Children’s House, formerly referred to as Children’s Kiva Montessori Preschool and Kindergarten, is home to our early childhood program and serves students ages 3-6. Charter Kindergarten students remain housed at the Children’s House location in order to honor Montessori’s multi-age classroom and planes of development approach. This program has been in operation since 1987 and is currently located at 1204 East Empire Street in Cortez, CO.

The Children’s House uses Colorado Shines Quality Rating Improvement System to measure the quality of child care programs on a 1-5-diamond scale. Children’s House was currently holds a three diamond rating. Children’s House holds memberships to local and national organizations including the Montelores Early Childhood Council (MECC), Colorado Non-Profit Association, Cortez Area Chamber of Commerce, Southwest District of the Colorado Association for the Education of the Young Child (SWNAEYC) and the Colorado Montessori Association.

We house three full-day classrooms, Monday through Thursday, 7:55 am-3:05 pm

The Montessori Philosophy

Montessori education dates back to 1907, when Maria Montessori opened the Casa dei Bambini, or Children’s House, in a low-income district of Rome. Her unique philosophy sparked the interest of educators worldwide, and in the following decades Montessori schools opened throughout Europe, in North and South America, and finally, on every continent but Antarctica (1). More than 5,000 schools in the United States, including 300 public schools, and about 7,000 schools worldwide, use the Montessori Method. Montessori education is characterized by multi-age classrooms, a special set of educational materials, student-chosen work in long time blocks, a collaborative environment with older students mentoring younger ones, and individual and small group instruction in academic and social skills.(2)

Dr. Maria Montessori asserted that the most important aim in education is to teach the child how to learn. She believed that the motivations for learning are innate within the child; that human beings are born with the urge to explore and the need to achieve “mastery” of their environment.

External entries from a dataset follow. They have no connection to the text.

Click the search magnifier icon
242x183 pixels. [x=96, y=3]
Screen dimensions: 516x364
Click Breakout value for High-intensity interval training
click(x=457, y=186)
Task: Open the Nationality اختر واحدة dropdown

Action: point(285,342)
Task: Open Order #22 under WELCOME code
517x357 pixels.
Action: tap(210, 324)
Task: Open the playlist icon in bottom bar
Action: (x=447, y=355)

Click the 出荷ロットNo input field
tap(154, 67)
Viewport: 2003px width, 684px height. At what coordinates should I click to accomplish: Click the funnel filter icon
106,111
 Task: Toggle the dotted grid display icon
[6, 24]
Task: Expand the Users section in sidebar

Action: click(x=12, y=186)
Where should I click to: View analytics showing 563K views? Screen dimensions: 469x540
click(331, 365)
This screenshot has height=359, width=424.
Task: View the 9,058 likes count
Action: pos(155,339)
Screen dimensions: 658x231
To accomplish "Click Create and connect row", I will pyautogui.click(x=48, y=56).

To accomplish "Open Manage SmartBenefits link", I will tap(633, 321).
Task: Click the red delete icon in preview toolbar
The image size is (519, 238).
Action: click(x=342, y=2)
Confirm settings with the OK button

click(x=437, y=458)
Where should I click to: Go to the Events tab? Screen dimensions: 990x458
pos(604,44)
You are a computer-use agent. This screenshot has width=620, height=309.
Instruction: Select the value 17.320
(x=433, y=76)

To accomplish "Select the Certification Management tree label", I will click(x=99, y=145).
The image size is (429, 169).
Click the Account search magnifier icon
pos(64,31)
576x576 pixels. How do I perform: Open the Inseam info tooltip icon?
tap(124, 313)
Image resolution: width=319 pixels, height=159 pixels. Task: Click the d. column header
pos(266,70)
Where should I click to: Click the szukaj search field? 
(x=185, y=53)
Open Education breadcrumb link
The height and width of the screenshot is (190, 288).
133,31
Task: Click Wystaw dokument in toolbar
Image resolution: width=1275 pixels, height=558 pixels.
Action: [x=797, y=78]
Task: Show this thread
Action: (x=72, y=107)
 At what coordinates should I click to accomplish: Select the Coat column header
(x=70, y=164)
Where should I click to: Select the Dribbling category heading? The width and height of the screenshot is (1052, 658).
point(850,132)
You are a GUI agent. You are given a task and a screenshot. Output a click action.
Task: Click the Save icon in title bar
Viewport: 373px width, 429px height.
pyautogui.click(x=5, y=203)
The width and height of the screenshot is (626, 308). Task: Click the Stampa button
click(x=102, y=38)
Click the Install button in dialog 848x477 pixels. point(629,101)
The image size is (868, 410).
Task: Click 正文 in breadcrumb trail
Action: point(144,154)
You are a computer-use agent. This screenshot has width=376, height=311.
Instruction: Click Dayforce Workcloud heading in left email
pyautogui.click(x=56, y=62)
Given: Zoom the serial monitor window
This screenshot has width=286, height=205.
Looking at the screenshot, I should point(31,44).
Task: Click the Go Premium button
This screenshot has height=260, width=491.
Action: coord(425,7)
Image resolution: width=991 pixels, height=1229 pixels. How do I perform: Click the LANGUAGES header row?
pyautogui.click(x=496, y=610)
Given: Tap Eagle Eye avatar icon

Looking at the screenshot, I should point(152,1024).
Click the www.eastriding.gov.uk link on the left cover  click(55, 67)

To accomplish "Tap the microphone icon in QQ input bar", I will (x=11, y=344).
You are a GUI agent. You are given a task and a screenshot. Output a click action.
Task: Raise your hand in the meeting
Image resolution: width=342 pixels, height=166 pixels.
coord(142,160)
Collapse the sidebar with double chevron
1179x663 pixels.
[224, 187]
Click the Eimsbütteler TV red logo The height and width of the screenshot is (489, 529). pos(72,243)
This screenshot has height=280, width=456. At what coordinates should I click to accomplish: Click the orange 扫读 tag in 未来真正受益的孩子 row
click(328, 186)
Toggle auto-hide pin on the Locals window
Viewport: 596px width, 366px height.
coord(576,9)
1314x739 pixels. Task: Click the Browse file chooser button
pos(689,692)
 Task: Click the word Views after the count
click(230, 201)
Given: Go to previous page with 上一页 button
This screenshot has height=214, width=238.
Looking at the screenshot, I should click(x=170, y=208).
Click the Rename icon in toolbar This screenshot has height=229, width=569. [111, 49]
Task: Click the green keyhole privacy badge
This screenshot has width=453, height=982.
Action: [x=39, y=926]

The Montessori classroom is carefully prepared to train the senses, stimulate curiosity, satisfy the child’s need to know, and to encourage an understanding of the process of developing new skills. Dr. Montessori observed that when children learn in an environment that is intellectually and artistically alive, warm, and encouraging, they would spontaneously ask questions, investigate, create, and explore new ideas. She asserted that learning can and should be a relaxed, comfortable, and a natural process.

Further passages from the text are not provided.